§ **CONSIGNE**:
Répondez à ces questions sur le récit de navigation ci-dessous :
(a) Vers quelle heure l'équipage se remet-il en route le samedi 15 juin pour rejoindre Attu ?
(b) Combien de chiens groenlandais peuplent la petite île voisine du mouillage au sud d'Aasiaat ?
(c) Comment s'appelle le bateau d'André, le navigateur hollandais ?

§ **TEXTE PROPOSÉ**:
Samedi 15 juin: Voilà tout s'est bien passé! Le bateau n’a pas bougé d’un poil, le pont est rincé, le ciel bleu revient, après 48h de planque on peut donc se remettre en route vers 10:30 pour rejoindre Attu, un petit village construit sur une petite île.
On commence à croiser de plus en plus d’icebergs. Denis ne lâche plus la barre! On mouille juste devant le village en évitant deux gros glaçons.
Dimanche 16 juin: On continue notre visite de petits villages côtiers avec un temps splendide. Après une belle navigation à la voile au milieu des petites îles et le passage critique d’une petite passe jonchée de cailloux mal répertoriés et à fort courant contraire, on mouille l’ancre devant Kangasiaq. Il est 22:00 le vent est complètement tombé, condition idéale pour pêcher. Ça fait longtemps que nous n’avons rien choppé ! La pêche est variée. Étoile de mer, rascasse, flétans et même un loup de mer a mordu à l’hameçon de Denis. A nouveau on se demande si c’est bon à manger. Il est énorme. On se demande aussi comment on va le sortir de l’eau sans y laisser un doigt .. bref ce moment d’incertitude lui permet de retrouver sa liberté! Tant mieux pour lui. On se contentera de deux petits cabillauds au four.
Le lendemain matin on débarque à la commune où nous sommes reçus comme des princes! La charmante dame nous souhaite la bienvenue et nous autorise à utiliser l’ordinateur pour checker la météo et l’état des glaces.
Plus l’été s’installe et plus notre espoir de rejoindre le pacifique par le passage du nord-ouest se renforce.
Après un petit passage obligé au Pissifik nous relevons l’ancre à 15:00 et hissons les voiles pour rejoindre Aasiaat.
On mouille dans une petite baie au sud d’Aasiaat juste à côté d’une petite île peuplée de 25 chiens groenlandais. Les chiens du Groenland sont constitués de 70% de gènes de loup. L’avantage de les placer sur ces îles est qu’ils n’ont pas besoin d’être attaché. Malheureusement ils n’ont pas appris à nager.
Mardi 18 juin: Après un bon petit déjeuner on part se dégourdir les jambes pour rejoindre à pieds le village d’Aasiaat situé à 3-4 km du mouillage. On visite la bibliothèque qui occupe une maison ancienne joliment perchée avec la vue sur la baie de Disko. On aperçoit au loin les glaciers de l’île Disko. Ce premier point de vue est juste magnifique!
On s’arrête ensuite au port pour saluer André le navigateur hollandais avec son Willywaw amarré au ponton. On l’avait croisé à Nuuk l’été passé. Il va tenter aussi le Nord-ouest cet été et poursuivre avec le passage du Nord-est!
De retour sur Morgane avec les sacs à dos remplis de bonnes choses à manger, on relève l’ancre à 16:30 après une bonne platée de pâtes ,(...) nous profitons de cette belle météo pour continuer sous voiles en direction de l’île Disko.
En chemin, Denis part pisser sous le vent les poches ouvertes: Click, Plouf, Merde! C’est quoi??
"Noooooon j’y crois pas ! Ce fichu portable passe à l’eau!"
ros fou rire s’en suit mais on en parle pas plus. Grâce à sa longue expérience de perte de portable Denis s’en remet très vite!

(Données enregistrées)
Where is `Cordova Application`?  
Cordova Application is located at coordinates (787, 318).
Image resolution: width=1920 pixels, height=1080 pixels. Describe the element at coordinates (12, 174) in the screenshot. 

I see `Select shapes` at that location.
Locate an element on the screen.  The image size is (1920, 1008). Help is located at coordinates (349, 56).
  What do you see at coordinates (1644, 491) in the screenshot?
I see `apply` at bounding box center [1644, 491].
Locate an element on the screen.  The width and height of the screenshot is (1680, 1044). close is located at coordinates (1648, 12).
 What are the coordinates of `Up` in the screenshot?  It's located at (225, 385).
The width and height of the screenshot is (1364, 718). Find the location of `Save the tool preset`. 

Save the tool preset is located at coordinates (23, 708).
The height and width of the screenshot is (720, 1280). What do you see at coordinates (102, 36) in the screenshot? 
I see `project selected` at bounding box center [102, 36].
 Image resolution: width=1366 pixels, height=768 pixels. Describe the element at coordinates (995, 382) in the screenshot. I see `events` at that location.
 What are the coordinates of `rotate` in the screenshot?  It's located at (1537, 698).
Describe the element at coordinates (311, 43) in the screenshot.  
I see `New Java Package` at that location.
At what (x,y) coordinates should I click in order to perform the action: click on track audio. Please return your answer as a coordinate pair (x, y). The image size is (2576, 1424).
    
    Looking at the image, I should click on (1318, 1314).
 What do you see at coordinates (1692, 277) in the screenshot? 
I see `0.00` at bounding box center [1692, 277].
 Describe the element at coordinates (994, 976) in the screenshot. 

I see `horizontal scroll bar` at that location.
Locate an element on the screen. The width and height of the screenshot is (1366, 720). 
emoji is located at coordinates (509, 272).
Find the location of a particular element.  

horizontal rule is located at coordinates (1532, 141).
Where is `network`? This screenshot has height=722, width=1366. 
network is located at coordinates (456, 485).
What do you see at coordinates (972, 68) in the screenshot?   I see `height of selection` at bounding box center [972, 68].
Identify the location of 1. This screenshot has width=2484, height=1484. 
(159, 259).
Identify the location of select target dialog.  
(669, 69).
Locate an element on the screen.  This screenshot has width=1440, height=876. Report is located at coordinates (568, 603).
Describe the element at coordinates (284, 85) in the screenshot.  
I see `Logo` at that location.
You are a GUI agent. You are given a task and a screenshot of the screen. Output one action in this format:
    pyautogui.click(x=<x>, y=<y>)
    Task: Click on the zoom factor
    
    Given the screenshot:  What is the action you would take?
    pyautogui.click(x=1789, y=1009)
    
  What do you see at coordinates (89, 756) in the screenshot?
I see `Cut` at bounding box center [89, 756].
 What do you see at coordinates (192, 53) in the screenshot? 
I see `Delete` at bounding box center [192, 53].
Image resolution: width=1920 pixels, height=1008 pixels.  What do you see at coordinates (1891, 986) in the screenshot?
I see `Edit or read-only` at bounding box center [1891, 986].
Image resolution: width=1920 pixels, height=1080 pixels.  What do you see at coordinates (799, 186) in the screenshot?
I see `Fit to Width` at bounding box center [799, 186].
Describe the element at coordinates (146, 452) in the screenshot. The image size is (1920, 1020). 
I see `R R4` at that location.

§ **CORRIGÉ**:
(a) Vers 10:30.
(b) 25 chiens.
(c) Le Willywaw.